Request:
Pick out every line in the records below that contains the string "inset" and copy each one without changes.

Material for this exercise:
--- START ---
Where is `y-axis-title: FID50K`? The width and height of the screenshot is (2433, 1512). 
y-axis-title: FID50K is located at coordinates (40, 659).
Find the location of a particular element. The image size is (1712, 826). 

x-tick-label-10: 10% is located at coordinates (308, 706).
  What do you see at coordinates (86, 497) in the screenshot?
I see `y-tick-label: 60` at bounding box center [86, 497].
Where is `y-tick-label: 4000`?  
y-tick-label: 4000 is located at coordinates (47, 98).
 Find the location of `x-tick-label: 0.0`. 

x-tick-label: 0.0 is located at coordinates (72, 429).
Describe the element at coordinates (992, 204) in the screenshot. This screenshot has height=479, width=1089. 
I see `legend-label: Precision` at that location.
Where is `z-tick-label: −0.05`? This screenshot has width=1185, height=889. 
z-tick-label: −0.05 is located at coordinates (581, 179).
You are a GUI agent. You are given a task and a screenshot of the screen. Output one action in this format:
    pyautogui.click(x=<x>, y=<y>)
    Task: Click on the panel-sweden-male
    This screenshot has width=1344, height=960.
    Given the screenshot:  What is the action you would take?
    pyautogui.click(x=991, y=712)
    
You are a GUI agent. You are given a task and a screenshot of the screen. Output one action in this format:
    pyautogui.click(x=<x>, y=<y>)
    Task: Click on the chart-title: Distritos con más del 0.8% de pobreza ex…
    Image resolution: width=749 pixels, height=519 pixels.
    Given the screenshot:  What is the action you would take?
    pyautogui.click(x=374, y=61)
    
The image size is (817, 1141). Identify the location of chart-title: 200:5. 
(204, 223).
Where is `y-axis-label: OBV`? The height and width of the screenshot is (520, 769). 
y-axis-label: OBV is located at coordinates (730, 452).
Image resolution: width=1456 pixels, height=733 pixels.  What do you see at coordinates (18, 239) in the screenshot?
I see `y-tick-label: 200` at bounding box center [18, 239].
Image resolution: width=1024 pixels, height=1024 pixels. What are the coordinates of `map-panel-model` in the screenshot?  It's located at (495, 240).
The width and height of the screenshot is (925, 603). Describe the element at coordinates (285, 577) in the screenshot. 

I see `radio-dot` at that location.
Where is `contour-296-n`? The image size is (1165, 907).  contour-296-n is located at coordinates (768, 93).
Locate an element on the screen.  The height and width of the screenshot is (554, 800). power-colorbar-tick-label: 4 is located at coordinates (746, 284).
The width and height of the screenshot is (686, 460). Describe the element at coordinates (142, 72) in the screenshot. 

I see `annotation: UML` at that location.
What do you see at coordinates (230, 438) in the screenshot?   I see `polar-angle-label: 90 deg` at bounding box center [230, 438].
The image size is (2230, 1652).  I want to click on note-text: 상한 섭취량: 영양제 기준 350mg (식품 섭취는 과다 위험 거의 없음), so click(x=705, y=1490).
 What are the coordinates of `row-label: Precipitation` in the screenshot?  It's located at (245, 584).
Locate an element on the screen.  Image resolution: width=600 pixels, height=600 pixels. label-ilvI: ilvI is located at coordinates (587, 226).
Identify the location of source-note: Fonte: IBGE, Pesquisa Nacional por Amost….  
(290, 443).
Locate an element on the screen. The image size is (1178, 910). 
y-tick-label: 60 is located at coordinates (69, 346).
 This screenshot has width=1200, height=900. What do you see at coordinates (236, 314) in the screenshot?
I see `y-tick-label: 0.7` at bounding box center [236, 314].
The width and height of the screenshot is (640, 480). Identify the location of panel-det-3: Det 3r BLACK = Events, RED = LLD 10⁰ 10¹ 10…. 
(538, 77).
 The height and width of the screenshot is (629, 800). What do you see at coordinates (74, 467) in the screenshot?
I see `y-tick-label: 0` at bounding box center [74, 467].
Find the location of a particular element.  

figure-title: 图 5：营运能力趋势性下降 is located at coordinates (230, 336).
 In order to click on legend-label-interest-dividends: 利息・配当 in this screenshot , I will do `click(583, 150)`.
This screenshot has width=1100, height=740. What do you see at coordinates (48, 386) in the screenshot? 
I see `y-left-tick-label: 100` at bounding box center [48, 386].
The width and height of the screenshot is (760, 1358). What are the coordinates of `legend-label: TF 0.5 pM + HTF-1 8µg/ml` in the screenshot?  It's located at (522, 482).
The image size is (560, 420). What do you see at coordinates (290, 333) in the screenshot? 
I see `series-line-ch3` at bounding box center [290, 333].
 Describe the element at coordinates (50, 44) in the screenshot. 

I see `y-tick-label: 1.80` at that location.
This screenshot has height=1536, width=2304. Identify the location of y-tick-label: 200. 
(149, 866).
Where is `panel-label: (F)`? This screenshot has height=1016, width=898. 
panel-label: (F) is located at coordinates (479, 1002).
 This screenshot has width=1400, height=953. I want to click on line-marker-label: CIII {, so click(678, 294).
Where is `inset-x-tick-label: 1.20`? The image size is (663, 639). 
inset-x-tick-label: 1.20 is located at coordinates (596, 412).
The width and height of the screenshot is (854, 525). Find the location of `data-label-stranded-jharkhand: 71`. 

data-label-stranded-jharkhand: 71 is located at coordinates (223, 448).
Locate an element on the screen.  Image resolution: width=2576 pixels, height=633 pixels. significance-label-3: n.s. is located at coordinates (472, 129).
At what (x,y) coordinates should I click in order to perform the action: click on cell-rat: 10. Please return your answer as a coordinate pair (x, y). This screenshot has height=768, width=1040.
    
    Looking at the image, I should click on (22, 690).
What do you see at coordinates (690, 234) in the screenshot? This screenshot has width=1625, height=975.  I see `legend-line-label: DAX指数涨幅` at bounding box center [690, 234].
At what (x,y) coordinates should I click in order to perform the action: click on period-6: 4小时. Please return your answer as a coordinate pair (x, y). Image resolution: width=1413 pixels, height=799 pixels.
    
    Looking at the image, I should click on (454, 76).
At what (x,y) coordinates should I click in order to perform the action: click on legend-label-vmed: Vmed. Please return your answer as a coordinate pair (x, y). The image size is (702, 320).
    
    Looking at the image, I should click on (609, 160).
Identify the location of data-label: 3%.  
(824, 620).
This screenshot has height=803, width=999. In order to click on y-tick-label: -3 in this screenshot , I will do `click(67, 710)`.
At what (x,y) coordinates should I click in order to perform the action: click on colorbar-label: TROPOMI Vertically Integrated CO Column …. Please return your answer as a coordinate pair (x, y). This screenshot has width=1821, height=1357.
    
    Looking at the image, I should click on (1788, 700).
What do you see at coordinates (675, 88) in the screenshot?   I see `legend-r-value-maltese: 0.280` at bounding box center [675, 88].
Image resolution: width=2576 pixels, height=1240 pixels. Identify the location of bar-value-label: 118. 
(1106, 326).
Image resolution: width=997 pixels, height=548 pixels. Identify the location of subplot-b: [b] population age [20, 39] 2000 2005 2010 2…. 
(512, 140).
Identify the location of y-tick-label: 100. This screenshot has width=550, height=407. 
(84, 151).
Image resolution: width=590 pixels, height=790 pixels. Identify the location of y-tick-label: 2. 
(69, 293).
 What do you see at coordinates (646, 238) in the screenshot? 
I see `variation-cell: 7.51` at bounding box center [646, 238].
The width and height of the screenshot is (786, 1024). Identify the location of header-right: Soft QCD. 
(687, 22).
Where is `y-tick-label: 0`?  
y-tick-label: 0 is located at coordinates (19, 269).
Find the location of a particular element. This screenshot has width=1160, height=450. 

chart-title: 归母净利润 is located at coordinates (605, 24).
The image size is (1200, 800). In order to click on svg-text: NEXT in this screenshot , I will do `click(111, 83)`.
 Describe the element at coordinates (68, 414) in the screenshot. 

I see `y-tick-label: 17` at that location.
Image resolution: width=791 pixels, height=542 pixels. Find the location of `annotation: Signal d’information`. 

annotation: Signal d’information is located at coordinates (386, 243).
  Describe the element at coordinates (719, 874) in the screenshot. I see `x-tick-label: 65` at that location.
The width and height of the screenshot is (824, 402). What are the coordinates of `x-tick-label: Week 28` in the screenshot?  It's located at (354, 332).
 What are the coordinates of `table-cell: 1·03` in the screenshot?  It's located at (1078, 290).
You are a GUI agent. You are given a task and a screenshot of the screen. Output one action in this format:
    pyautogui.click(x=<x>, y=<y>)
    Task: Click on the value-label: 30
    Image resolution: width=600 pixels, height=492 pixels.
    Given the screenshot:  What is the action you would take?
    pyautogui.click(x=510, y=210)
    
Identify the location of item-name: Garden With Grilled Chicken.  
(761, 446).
--- END ---
Problem solution:
Where is `inset-x-tick-label: 1.20`? The image size is (663, 639). 
inset-x-tick-label: 1.20 is located at coordinates (596, 412).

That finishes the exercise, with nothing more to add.